Chinese web giant Tencent predicts Beijing has more internet regulations coming – and welcomes them

China is ahead of US and Europe on regulation, says company prez


The President of Chinese web giant Tencent has predicted that Beijing has more regulations in store for the nation's internet companies, and welcomed whatever's coming.

During the question-and-answer section of the company's Q2 2021 earnings call, Martin Lau was asked how regulation of internet companies is affecting Tencent strategy and priorities.

Lau responded by saying that he sees internet regulation as a global trend and that China is "a bit ahead in terms of the execution of a more structural regulation framework".

"I think this should be expected because the regulation has been actually quite loose over an industry like the internet, considering its size and importance," he added.

Lau didn't have a bad word to say about Beijing's many recent regulatory interventions, saying they're "very focused on identifying and rectifying industry misbehaviours and also establishing regulations, they emphasize compliance, social responsibility as well as fair and proper behaviour.

"And we should expect in the future, in the near future, more regulations should be coming."

Lau added that he understands China's government wants to ensure that the nation's internet industry can achieve long-term sustainability, and that its recent rash of regulations have that aim rather than punitive intent.

"The government does recognize the importance on the economic side and social side of the internet industry and also the contribution of the industry to global competitiveness," he said. "So that's why it does want to foster a long-term healthy environment.

"I would say our attitude during this wave of regulation is that we want to embrace this new environment fully, and we want to establish ourselves as fully compliant."

Lau did concede that some of China's new regulations will bite Tencent's bottom line – especially the requirement that online tutoring services adopt not-for-profit business models.
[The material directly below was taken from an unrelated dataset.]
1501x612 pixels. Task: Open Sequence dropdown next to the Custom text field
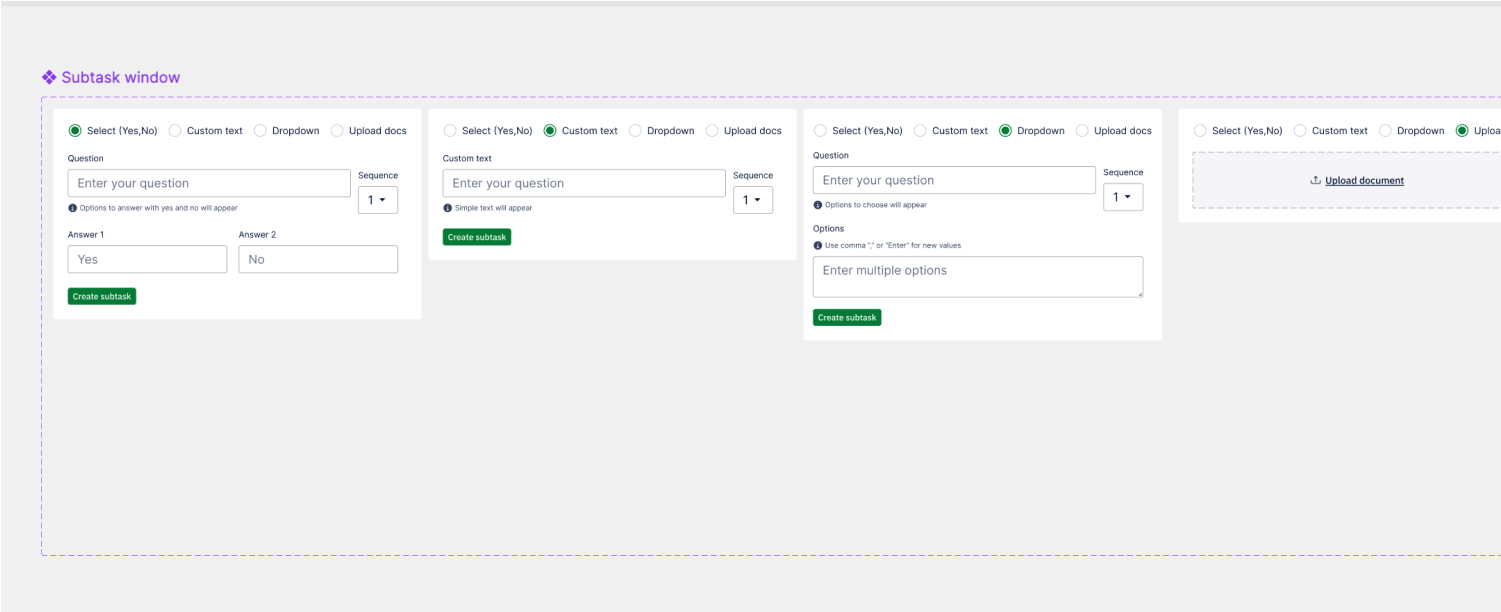click(753, 200)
Such companies were big buyers of Tencent's advertising services, and Lau thinks they'll be less inclined to do so without a profit motive.

But other regulations, like Beijing's crackdown on kids' gaming, will have smaller impacts. Lau said revenue from gamers aged 12 or under represents 0.3 per cent of Tencent's total takings – or $642,000 of the $21.4 billion Tencent earned in Q2, a year-on-year increase of 20 per cent.

Operating profit was $6.4 billion, up 14 per cent. Monthly active users for messaging services Weixin and WeChat reached 1,251,400 as of June 30th, year-on-year growth of 2.8 per cent. qq.com, a messaging service and portal that Tencent is de-emphasising, lost almost nine per cent of its active monthly users but still has 590 million using it regularly.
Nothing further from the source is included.